B.5.2. Il est vrai que le justiciable qui n'aura pas introduit sa requête en première instance et qui, selon l'article 674bis, § 2, alinéa 2, en cause, ne pourra bénéficier de l'assistance judiciaire, aura la possibilité de consulter les pièces au greffe ou de les y faire consulter par son conseil. Un tel inconfort ne porte pas nécessairement atteinte à la substance du droit de défense.

Toutefois, l'impossibilité de disposer de la copie des pièces essentielles d'un dossier répressif peut, dans certains cas, mettre un justiciable dans l'incapacité de préparer utilement son argumentation et de s'entourer des conseils, notamment techniques, nécessaires à sa défense.

B.6. Le législateur a pu raisonnablement vouloir éviter l'introduction, en degré d'appel, de requêtes dilatoires. Cet objectif pouvait être atteint, comme c'est le cas en première instance, sans apporter une restriction excessive à l'exercice des droits mentionnés en B.5.1, en organisant un contrôle par le juge et en fixant des délais dans lesquels la requête doit être introduite.
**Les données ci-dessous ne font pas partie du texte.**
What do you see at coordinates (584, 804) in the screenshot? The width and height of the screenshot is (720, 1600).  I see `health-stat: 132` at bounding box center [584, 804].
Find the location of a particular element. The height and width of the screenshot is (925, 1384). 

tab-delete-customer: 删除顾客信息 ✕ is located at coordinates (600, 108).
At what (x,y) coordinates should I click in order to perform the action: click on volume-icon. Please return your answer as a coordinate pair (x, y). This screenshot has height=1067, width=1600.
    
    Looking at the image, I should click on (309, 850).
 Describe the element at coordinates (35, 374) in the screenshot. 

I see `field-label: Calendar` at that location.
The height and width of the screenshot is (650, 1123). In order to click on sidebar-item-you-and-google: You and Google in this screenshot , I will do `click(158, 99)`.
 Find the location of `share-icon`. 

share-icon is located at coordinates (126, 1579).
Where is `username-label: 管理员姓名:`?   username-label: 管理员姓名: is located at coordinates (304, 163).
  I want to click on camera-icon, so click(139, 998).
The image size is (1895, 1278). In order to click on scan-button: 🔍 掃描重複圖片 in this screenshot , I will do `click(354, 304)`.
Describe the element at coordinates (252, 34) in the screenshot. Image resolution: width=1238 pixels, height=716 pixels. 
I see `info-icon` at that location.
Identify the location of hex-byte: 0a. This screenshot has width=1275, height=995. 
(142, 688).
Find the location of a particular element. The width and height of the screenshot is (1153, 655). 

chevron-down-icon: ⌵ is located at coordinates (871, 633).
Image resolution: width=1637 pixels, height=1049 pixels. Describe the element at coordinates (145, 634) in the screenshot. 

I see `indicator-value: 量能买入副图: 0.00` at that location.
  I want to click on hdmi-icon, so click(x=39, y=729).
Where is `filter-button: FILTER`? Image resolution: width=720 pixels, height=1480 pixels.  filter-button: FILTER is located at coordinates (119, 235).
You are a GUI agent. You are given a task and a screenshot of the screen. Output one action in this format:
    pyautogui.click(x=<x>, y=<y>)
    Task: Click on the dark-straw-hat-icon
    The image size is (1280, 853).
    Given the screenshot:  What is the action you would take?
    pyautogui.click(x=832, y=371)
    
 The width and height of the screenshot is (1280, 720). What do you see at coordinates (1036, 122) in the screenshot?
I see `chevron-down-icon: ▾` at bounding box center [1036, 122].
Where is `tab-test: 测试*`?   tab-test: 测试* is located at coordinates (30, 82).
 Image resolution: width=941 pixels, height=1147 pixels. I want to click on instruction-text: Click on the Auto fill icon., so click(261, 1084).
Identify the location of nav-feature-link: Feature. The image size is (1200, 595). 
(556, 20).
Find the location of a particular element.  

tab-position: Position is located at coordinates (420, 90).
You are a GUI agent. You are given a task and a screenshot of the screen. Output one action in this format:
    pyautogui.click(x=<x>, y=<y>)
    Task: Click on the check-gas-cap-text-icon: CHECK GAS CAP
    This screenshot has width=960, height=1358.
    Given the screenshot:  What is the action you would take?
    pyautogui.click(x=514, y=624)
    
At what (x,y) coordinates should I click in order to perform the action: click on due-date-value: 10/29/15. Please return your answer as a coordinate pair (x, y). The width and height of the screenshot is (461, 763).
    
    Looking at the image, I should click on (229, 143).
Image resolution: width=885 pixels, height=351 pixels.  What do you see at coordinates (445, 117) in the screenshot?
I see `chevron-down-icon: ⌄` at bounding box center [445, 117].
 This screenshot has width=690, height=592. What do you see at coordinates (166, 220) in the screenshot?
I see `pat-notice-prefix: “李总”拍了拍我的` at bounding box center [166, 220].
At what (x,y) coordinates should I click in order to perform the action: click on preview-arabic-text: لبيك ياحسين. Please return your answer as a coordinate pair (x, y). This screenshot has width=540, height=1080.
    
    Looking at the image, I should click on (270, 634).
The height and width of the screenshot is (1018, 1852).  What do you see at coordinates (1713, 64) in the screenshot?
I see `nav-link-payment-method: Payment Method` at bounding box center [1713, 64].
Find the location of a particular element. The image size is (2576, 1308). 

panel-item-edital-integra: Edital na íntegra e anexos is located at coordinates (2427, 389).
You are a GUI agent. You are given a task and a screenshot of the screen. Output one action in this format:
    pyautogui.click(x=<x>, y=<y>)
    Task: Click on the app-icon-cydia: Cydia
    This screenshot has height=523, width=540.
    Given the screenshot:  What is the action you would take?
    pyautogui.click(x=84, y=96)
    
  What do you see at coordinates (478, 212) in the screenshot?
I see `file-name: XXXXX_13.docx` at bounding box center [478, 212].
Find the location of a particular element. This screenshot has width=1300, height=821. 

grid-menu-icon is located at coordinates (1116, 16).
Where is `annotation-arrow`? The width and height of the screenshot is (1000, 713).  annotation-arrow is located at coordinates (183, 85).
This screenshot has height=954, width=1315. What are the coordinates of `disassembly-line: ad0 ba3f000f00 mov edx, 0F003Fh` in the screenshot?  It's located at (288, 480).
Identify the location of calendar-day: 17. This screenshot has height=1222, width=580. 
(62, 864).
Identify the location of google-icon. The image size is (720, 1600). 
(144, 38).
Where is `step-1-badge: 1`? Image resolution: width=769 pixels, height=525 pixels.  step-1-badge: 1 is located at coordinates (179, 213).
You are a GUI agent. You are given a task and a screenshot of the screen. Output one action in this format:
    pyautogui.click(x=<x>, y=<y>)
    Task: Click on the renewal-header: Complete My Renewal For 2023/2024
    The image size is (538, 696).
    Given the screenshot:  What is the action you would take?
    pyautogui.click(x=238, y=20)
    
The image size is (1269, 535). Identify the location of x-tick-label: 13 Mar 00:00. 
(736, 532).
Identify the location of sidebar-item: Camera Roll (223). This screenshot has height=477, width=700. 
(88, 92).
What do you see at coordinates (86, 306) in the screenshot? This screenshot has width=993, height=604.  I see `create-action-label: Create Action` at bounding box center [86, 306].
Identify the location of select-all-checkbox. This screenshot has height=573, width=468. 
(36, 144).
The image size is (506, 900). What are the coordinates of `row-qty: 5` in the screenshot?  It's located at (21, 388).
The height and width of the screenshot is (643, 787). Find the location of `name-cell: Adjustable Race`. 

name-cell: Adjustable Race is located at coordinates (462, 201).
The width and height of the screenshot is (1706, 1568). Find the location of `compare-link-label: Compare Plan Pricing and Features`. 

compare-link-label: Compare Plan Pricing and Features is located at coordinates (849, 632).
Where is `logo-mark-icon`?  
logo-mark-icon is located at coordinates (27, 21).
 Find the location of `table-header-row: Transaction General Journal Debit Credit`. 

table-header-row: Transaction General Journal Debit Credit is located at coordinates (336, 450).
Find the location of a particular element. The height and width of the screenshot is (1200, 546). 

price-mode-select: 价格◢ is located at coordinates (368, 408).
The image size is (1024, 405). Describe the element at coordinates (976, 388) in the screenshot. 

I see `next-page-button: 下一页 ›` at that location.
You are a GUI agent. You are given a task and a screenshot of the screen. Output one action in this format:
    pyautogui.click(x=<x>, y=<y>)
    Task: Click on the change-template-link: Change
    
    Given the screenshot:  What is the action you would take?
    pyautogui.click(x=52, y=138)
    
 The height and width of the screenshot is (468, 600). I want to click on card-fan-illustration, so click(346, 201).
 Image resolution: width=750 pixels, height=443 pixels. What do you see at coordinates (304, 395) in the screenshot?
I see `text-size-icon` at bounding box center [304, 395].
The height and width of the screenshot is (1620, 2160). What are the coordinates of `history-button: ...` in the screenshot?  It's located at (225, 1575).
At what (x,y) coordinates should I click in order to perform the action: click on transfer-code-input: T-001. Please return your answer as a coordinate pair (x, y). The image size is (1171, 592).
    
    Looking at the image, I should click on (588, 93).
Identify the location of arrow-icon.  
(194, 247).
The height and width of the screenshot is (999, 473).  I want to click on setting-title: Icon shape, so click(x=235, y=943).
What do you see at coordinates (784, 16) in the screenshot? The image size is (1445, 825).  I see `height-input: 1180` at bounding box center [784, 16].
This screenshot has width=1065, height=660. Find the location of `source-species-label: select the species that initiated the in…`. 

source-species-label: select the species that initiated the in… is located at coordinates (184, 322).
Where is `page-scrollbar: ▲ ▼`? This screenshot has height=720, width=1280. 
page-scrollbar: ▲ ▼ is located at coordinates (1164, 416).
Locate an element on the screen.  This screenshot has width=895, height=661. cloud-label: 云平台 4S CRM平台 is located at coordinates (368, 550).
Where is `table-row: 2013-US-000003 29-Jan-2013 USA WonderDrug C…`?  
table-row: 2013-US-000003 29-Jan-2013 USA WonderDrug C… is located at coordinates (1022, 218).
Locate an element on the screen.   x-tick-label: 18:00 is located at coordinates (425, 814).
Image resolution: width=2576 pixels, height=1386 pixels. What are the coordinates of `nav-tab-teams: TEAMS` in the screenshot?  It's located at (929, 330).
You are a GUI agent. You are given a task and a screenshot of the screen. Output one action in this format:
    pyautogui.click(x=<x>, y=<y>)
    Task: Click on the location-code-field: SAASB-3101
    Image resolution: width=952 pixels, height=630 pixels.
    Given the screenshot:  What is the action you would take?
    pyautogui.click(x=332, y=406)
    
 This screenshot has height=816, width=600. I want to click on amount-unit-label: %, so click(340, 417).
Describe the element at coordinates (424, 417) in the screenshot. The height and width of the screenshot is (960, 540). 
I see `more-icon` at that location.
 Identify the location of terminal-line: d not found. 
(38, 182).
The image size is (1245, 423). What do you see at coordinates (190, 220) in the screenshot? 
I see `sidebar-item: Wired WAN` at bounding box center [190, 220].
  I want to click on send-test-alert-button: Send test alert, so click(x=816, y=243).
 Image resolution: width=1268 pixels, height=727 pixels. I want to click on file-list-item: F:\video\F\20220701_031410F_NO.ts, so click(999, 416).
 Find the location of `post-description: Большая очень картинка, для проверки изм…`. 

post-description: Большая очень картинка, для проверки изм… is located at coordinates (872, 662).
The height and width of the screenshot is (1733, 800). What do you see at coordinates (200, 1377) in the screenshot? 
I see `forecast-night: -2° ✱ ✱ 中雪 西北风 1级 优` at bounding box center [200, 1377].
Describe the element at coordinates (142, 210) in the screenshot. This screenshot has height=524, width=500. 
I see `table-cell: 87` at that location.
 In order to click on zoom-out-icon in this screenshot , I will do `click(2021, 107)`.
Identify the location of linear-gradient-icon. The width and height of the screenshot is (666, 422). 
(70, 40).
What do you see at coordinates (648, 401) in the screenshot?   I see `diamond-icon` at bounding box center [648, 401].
Mais en interdisant toute demande d'assistance judiciaire en degré d'appel, la disposition en cause est disproportionnée à l'objectif qu'elle poursuit.

B.7. La question préjudicielle appelle une réponse positive.

Par ces motifs, la Cour dit pour droit : L'article 674bis, § 2, alinéa 2, du Code judiciaire viole les articles 10 et 11 de la Constitution en ce qu'il ne permet en aucune manière à un prévenu d'introduire, pour la première fois en degré d'appel, une requête en vue de bénéficier de l'assistance judiciaire aux fins d'obtenir copie de pièces du dossier répressif.

Ainsi prononcé en langue française et en langue néerlandaise, conformément à l'article 65 de la loi spéciale du 6 janvier 1989 sur la Cour d'arbitrage, à l'audience publique du 6 février 2002.